Even if these talks don’t bear fruit —we will see what Ciudadanos has to say—, the announcement of a hypothetical agreement between Vox and the PP cannot possibly be regarded as an ordinary move in the usual play of alliances aimed at securing sufficient support [for a regional government]. Not at all. On the contrary, it is a clear step backwards for Spain’s all-too-young democracy, which has unexpectedly welcomed a sort of 21st century Francoism redux. Vox represents a true regression. You only need to examine the tenets of their mental and political universe: they fuel the sort of Spanish nationalism that aims to bring back a unitarian, pre-constitutional motherland; their anti-immigration policies include blatantly racist elements; they seek to put a full stop to European integration and, last but not least, them combine a fiercely anti-feminist rhetoric with the defence of an antiquated notion of the traditional family. To sum up, Vox represents the same as Salvini, Le Pen, Wilders and Orbán, but with a Spanish flavour. It is a danger.
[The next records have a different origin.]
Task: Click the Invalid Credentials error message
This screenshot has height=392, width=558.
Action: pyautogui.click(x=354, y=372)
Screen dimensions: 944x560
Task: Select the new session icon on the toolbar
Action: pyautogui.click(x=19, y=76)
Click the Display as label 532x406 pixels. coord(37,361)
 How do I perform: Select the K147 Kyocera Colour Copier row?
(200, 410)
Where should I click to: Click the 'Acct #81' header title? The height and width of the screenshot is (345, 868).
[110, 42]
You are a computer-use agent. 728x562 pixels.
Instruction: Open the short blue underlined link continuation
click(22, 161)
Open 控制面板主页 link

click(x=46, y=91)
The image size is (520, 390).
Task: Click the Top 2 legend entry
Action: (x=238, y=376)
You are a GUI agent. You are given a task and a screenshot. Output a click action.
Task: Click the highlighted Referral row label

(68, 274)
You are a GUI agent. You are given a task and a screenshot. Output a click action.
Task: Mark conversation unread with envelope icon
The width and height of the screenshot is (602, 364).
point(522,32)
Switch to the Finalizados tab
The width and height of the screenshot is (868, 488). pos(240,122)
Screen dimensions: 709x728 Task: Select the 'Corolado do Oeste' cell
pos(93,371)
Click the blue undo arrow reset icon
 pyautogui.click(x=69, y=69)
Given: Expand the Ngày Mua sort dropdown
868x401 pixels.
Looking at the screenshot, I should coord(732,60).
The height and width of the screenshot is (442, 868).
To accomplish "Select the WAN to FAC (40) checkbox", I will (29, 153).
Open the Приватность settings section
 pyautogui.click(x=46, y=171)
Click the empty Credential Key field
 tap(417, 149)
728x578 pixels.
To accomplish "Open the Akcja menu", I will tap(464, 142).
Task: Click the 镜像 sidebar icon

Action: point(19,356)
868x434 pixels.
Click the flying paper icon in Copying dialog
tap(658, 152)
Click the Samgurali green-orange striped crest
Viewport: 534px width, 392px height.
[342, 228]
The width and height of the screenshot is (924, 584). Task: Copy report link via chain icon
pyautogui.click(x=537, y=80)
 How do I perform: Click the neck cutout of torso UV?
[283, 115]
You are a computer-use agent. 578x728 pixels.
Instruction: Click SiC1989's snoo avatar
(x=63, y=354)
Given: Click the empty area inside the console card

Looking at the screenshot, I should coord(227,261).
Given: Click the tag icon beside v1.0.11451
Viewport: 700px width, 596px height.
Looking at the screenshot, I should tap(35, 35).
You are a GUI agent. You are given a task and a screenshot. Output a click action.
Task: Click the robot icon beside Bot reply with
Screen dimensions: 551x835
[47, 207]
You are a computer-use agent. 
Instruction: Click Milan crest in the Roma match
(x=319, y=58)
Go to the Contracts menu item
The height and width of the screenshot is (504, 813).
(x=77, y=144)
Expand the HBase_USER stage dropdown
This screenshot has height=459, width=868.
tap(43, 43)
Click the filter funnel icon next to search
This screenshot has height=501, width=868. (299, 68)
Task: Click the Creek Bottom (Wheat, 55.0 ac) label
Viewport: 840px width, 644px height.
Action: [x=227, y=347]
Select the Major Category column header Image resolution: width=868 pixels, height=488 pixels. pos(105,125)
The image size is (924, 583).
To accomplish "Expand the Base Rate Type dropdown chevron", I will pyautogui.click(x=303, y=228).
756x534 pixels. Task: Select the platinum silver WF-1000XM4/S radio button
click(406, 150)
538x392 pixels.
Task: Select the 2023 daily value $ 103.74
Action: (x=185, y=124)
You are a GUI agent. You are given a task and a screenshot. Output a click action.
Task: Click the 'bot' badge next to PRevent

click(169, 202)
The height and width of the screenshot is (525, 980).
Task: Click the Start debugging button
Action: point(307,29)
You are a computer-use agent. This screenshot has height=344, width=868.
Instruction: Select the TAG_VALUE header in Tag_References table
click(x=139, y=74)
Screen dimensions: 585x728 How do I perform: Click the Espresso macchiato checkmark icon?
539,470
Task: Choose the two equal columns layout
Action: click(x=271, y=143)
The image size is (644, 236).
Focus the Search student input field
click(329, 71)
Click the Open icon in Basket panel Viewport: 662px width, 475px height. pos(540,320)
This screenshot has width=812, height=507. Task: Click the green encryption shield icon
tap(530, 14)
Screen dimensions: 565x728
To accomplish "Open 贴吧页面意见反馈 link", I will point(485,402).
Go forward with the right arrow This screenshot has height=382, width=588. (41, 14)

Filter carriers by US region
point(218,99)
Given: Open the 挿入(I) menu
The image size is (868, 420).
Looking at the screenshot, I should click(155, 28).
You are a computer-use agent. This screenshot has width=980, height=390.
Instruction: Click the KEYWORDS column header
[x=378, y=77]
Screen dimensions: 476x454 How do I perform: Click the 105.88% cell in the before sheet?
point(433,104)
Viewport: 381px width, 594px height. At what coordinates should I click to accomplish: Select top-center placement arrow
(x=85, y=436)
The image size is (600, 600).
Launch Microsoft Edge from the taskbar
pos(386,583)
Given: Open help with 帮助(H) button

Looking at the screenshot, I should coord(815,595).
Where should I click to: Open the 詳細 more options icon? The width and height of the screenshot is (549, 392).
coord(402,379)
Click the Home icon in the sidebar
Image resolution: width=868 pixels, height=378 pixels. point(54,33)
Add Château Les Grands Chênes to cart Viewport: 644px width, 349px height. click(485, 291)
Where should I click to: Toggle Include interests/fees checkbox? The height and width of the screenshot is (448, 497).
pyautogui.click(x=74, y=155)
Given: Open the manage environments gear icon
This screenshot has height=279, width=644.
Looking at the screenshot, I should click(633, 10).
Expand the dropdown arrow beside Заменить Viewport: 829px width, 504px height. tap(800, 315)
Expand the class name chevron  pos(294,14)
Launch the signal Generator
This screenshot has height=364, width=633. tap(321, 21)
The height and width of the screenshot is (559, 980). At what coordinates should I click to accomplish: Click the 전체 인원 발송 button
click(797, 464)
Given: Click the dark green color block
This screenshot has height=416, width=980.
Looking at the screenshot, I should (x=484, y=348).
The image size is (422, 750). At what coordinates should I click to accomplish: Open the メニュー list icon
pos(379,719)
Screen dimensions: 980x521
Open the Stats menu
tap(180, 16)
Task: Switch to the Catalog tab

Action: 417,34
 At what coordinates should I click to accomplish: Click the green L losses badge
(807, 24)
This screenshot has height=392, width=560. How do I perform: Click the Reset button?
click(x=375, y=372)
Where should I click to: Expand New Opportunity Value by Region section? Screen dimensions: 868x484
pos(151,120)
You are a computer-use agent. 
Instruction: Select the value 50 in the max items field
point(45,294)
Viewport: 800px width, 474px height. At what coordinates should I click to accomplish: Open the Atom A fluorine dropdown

However, the Spanish right —which has thoughtlessly been trying to be the champion of Spain’s anti-Catalan sentiment for years— doesn’t seem to acknowledge any limits in its drift towards political extremism. PP leader Pablo Casado is turning his classically conservative party into the far right’s bedfellow, in a frivolous ceremony of ideological confusion. In their desperation to hold on to the diminishing areas of influence within their reach, the PP seem willing to give Vox leader Santiago Abascal the thumbs-up. It will be interesting to see how the PP will explain in Brussels how come they keep such bad companies …

Besides the PP, though, it is also a problem for Spain’s democracy: if the Partido Popular believe that they won’t pay a high price for their dealings with Vox, that means the alarm bells of public opinion and, particularly, of the press do not work in Spain. There is a more profound malaise in Spain’s political culture: the country is increasingly taking for granted —apparently with normal indifference— that a party which would destroy the 1978 democracy if it could will take office. In this case, to return to the past. Far back into the past.